TEXTAUSZUG:
=-=-=-=-=

Vom Abenteuer in den Hochalpen zu fischen...
Ein Beitrag von Elchvieh
Erster Teil
In den Gedanken und Erinnerungen zu diesem Thema, finde ich mich zum ersten Male in einer Situation wo ich kein wirklich passendes, deutsches Wort finde. Allerdings gibt es im Norwegischen eine schöne Metapher, die ich frech entlehnen werde. Sie heißt „ferd“ und bedeutet nicht nur Fahrt oder Reise von A nach B, sondern ein Unternehmen, ein Abenteuer und unterwegs zu sein. Das kann die brudeferd (Brautfahrt), also das Umwerben wie auch das Heimholen der Geliebten sein; wie auch die gravferd, jene letzte Reise die man nicht mehr auf den eigenen Beinen tut. In diesem Sinne müsste der Titel dieser Geschichte eigentlich „på fiskeferd i fjell“ lauten.
Im Grunde beginnt die fiskeferd am Morgen des Vortages. Soviel ist zu tun: Etliche male den Wetterbericht aufrufen, die Ausrüstung überprüfen und zusammenstellen, da und dort was reparieren und ergänzen. Und immer wieder die Frage: Ist alles Notwendige vorbereitet und eingepackt?  Am Wasser selbst sind die Möglichkeiten Vergessenes zu ersetzen, so gut wie nicht vorhanden. In der späten Nacht dann das Matpackle - die Verpflegung herrichten und alles für den Morgenkaffee vorbereiten. 
Nach einer viel zu kurzen Nacht um 3:30 Uhr sich selbst verfluchend „o herregod hva gjör jeg!“ Aus dem Nest krabbeln, rasch den Kaffee aufbrühen und ein Butterbrot in den Magen stopfen, während ich nochmal den Wetterbericht abrufe. 
Schnell muss es gehen: um sechs Uhr sperrt die Mautstation an der Hochalpenstraße auf und dorthin sind es fast zwei Stunden Fahrt. Noch einen Kontrollblick auf die Ausrüstung und in den dunklen Himmel geworfen, dann brummt der Landrover mit mir los.

=-=-=-=-=

QUELLENMATERIAL:
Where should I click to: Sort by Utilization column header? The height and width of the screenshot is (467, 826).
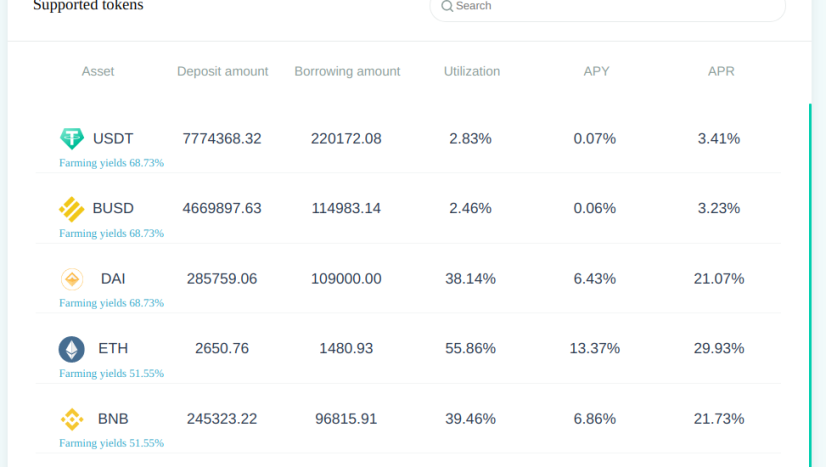click(x=471, y=72)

=-=-=-=-=

AUFGABEN:
a. Zu welcher Uhrzeit öffnet laut dem Textauszug über die Angelfahrt die Mautstation an der Hochalpenstraße?
b. Übersetzen Sie den Satz „Im Grunde beginnt die fiskeferd am Morgen des Vortages.“ aus dem Textauszug über die Angelfahrt ins Englische.
c. Führen Sie den Textauszug über die Angelfahrt in die Hochalpen im Anschluss an seinen letzten Satz fort.

ANTWORTEN:
a. Um sechs Uhr.

b. Essentially, the fiskeferd begins on the morning of the previous day.

c.
Kurz vor Sechs erreiche ich die Mautstation, während das erste Morgenrot über die Gipfel der Silvretta grüßt. Der Mautner kommt ein bisschen zu spät – wen schert's. Ich zahle die Maut, kaufe meine Tagesfischerkarte und wechsle noch ein par Worte mit dem freundlichen Mann.
Fast ungeduldig klingt der Dicke als wir die ersten, von zweiundzwanzig Kehren der Alpenstraße hinauf tuckern. Als wolle er, wie ich rasch ans Wasser... In der neunzehnten Kehre steht ein blöder Hirsch mitten auf der Straße! So verdattert wie er dreinschaut, hat er ebenda geschlafen und wir haben ihn geweckt. Als er einfach nicht Platz machen will lasse ich den Landy ganz, ganz langsam auf ihn zurollen. Woher weiß der Kerl das ich kein Gewehr dabei habe? Im allerletzten Augenblick bevor der Dicke ihn bei Seite schiebt, springt er dann doch ab. 
Endlich oben angelangt, in den Schotterweg einbiegen, der zu „unserem“ Parkplatz führt. Zweimal durch den Wildbach holpern und stolpern und wir sind da.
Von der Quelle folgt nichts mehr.